New in

Meta-analysis for prevalence

You asked, we listened! The meta suite now supports meta-analysis (MA) of one proportion, or prevalence. Multiple types of effect sizes, confidence intervals, and back-transformations are supported. All standard meta-analysis features such as forest plots and subgroup analysis are supported.

Highlights

    • Effect size

      • Freeman–Tukey-transformed proportion

      • Logit-transformed proportion

      • Raw (untransformed) proportion

    • Five types of study confidence intervals

    • Multiple methods to back-transform results into proportions

    • Scaled proportions

    • Full support of meta-analysis features

The traditional MA deals with two-sample binary or continuous data where the outcome of interest is measured across two groups typically labeled as the treatment and control groups. For example, an MA may compare the risk of contracting a disease (binary outcome) across two groups: the vaccinated and unvaccinated. Or maybe we want to contrast weight loss (continuous outcome) between two groups of subjects that followed different diets, say, keto versus intermittent fasting.

This two-group setting, however, is not always present in an MA. For example, the United Nations may conduct an MA to evaluate the prevalence of a certain disease across countries to allocate the proper resources to combat it. Or maybe the Department of Education performs an MA to assess the proportion of high school dropouts and uses its results to guide the budget for K–12 education. In both examples, we have one-sample binary data, in which the subjects belong to a single group and the interest lies in the proportion of individuals that experienced a certain event (contracting the disease in the first example and dropping out of high school in the second). In this setting, effect sizes such as Freeman–Tukey-transformed proportions or logit-transformed proportions are typically used in the MA.

Example dataset: Proportions of vegetarians across the seven regions of the U.S.

Meeting your future in-laws for the first time can be nerve-racking. You decided to impress your future mother-in-law, who plans on opening an online restaurant that delivers food across the United States. Being the statistician in the family, you suggested conducting an MA to assess the overall proportion of vegetarians (and vegans) across the seven regions of the U.S. Guided by the results of the MA, you hope to help the restaurant tailor more vegetarian-friendly recipes to specific regions of the U.S. For simplicity, assume you identified one study in each region to include in the MA.

Meta-analysis of one-sample binary data

Variables nveget and ntotal represent the number of vegetarians and the total number of subjects in each study. By default, meta esize computes the Freeman–Tukey double-arcsine-transformed proportion for each study. This is a variance-stabilizing transformation and is particularly preferable when the proportions are close to 0 or 1.

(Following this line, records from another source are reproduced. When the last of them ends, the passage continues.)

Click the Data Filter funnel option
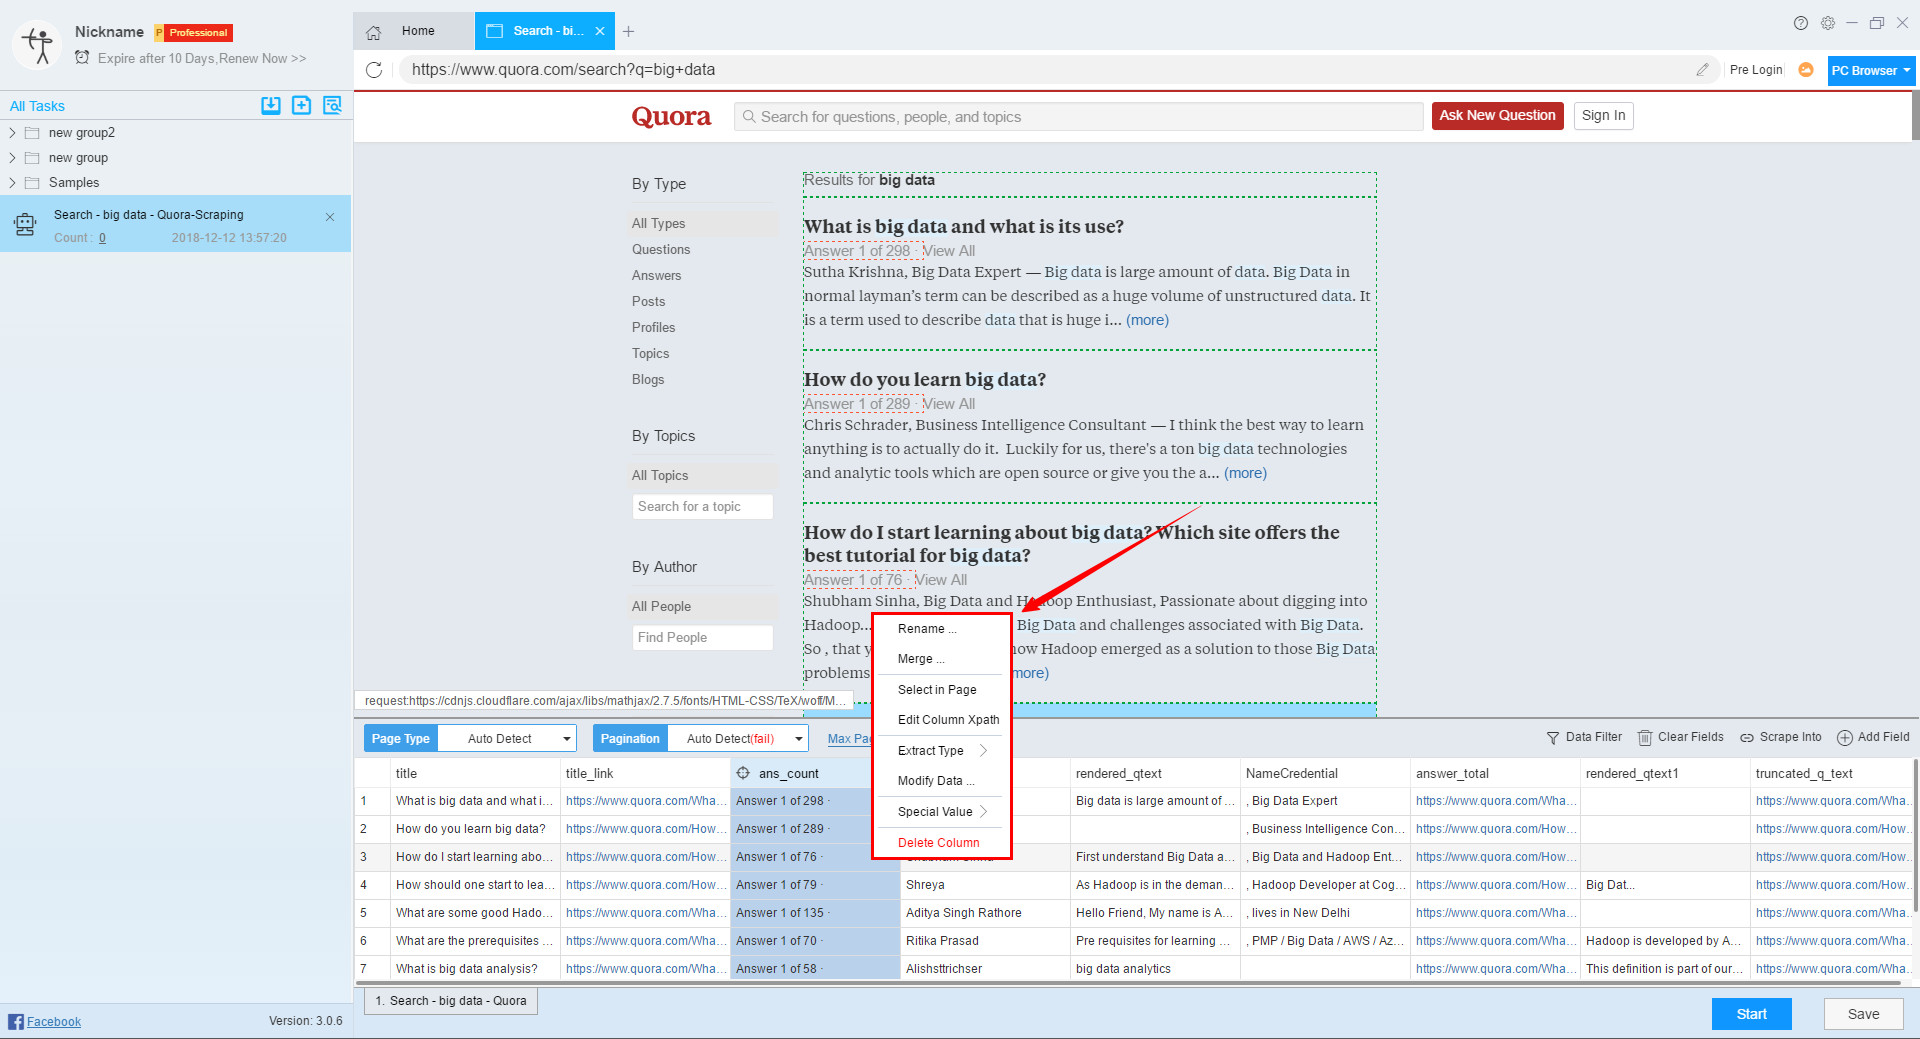1920x1039 pixels. pos(1584,737)
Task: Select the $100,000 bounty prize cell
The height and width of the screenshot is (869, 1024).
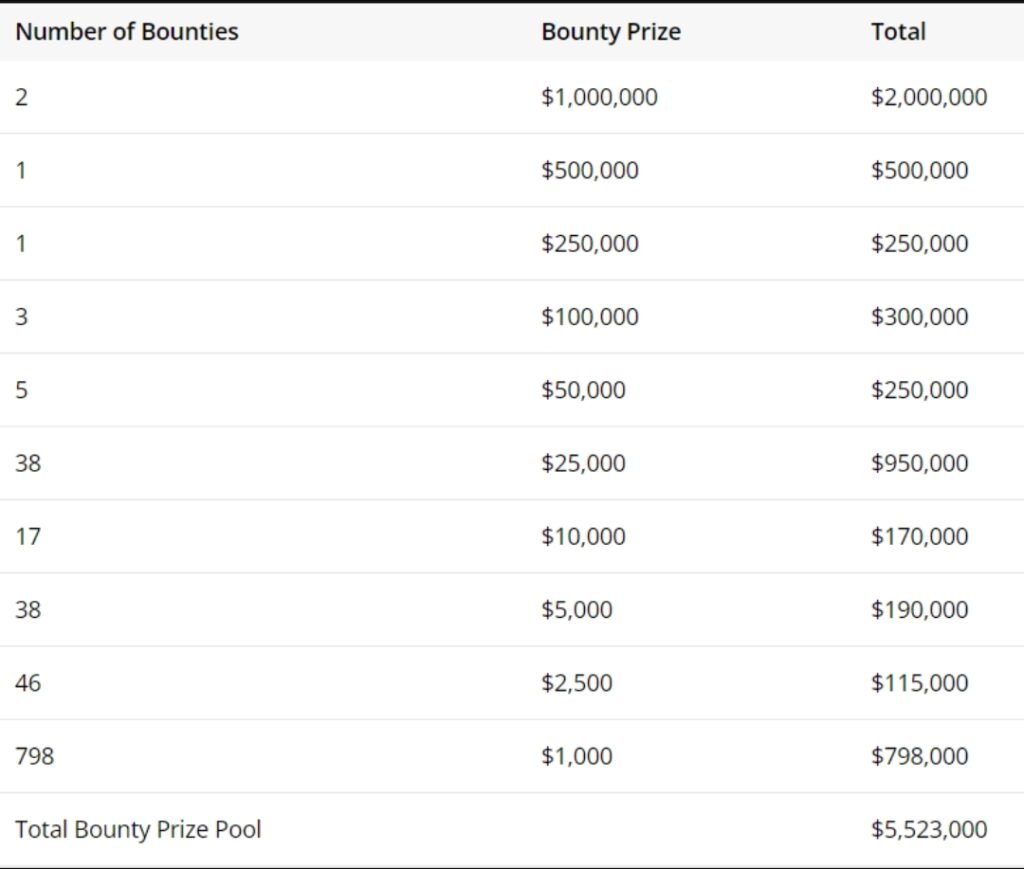Action: coord(589,317)
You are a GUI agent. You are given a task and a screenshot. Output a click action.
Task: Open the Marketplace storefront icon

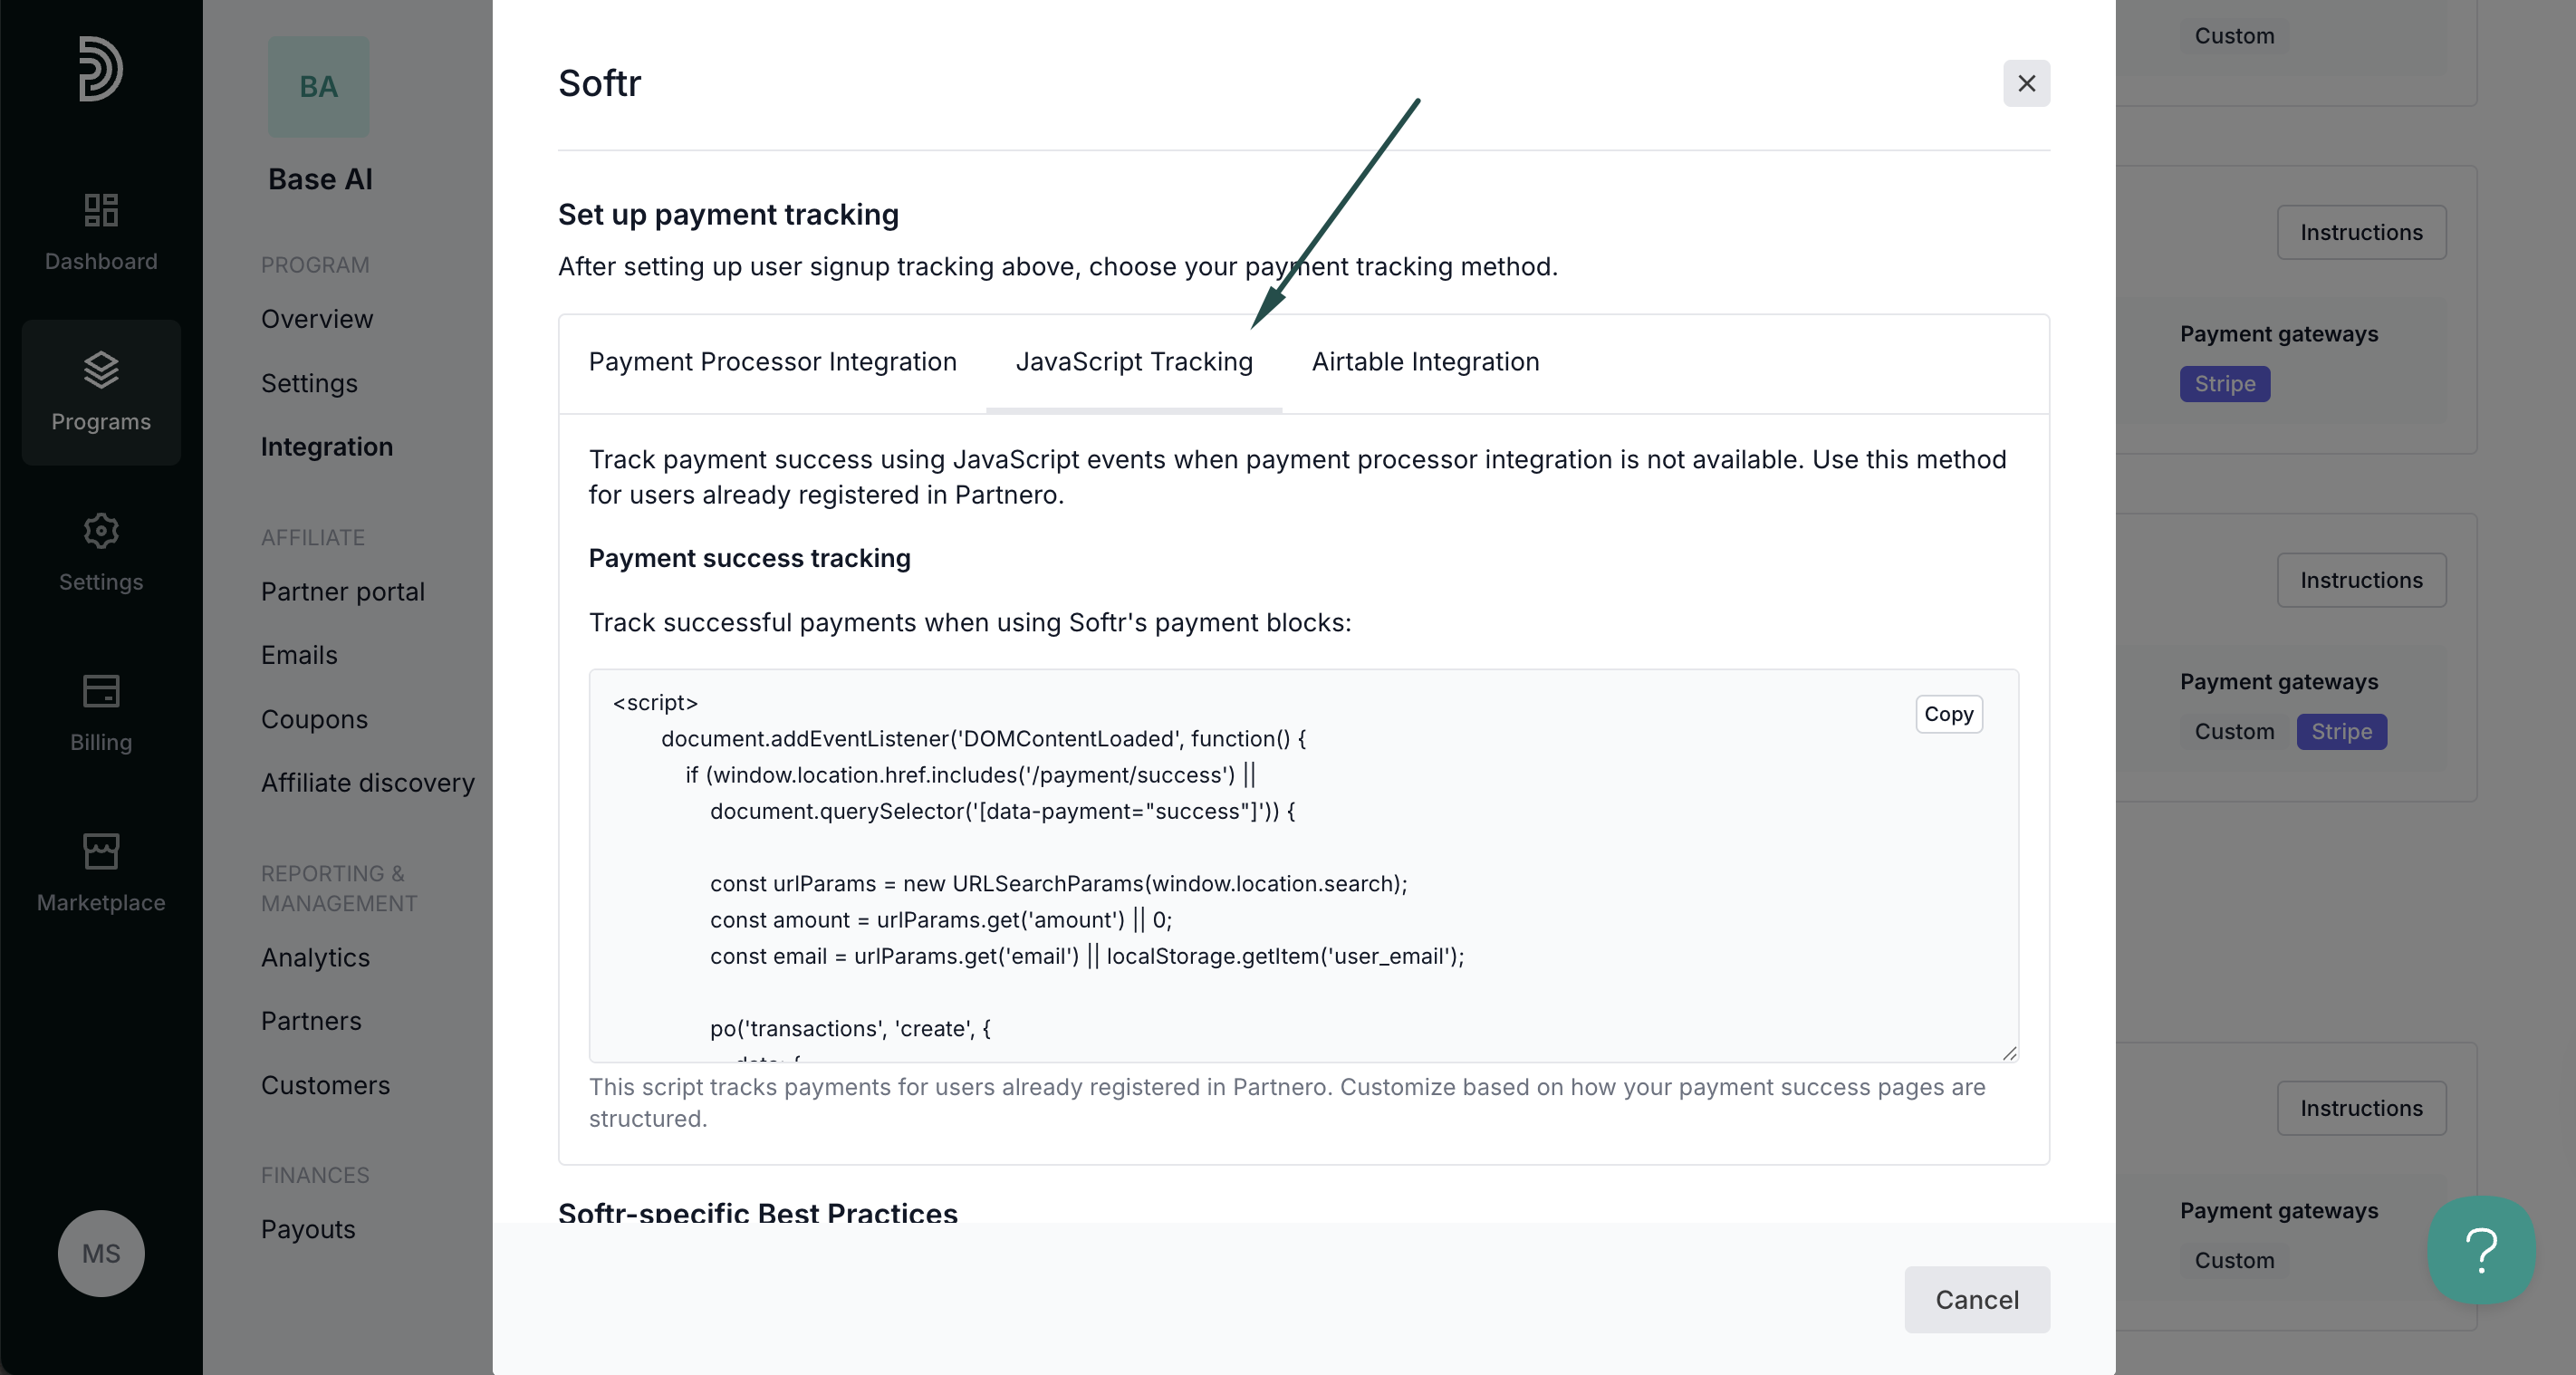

Declare your data as meta data via meta esize

You may specify the logit-transformed proportion as the effect size using option esize(logitprop). Because the variance of the logit-transformed proportion depends on the proportion itself, the MA of this effect size tends to assign artificially low weights for studies with proportions close to 0 or 1.

Perhaps you may wish to compute the untransformed proportions; however, this is recommended only if all the proportions reported by the studies are close to .5, which is not common in practice.

. meta update, esize(proportion)
(Output omitted)
Forest plots and other meta-analysis techniques

Continuing with the first specification of meta esize, after computing the effect size of interest and declaring your data as meta data, you may use any MA technique as usual. For example, to construct a forest plot, we type

. meta forest, proportion

The proportion option specifies that the results be reported as proportions instead of the default Freeman–Tukey-transformed proportions. This is equivalent to applying the inverse Freeman–Tukey transformation using option transform(invftukey). The overall (mean) proportion of vegetarians is .06 with a CI of [.04, .08].

You may also report your results as, say, the number of vegetarians per 1,000 persons using suboption scale() of option transform(). We will also show the corresponding region (variable region) of each study on the forest plot.

. meta forest _id _data region _plot _esci _weight,
  transform(invftukey, scale(1000)) esrefline insidemarker

The above forest plots revealed substantive differences among the proportions of vegetarians, with higher prevalence of vegetarians in the Pacific Coastal, New England, and Mid-Atlantic regions compared with the rest of the U.S. regions.

The meeting with the in-laws is around the corner. Luckily for you, backed with the above forest plot, you may advise your future mother-in-law to incorporate more vegetarian recipes on her menu for the aforementioned regions and color her impressed!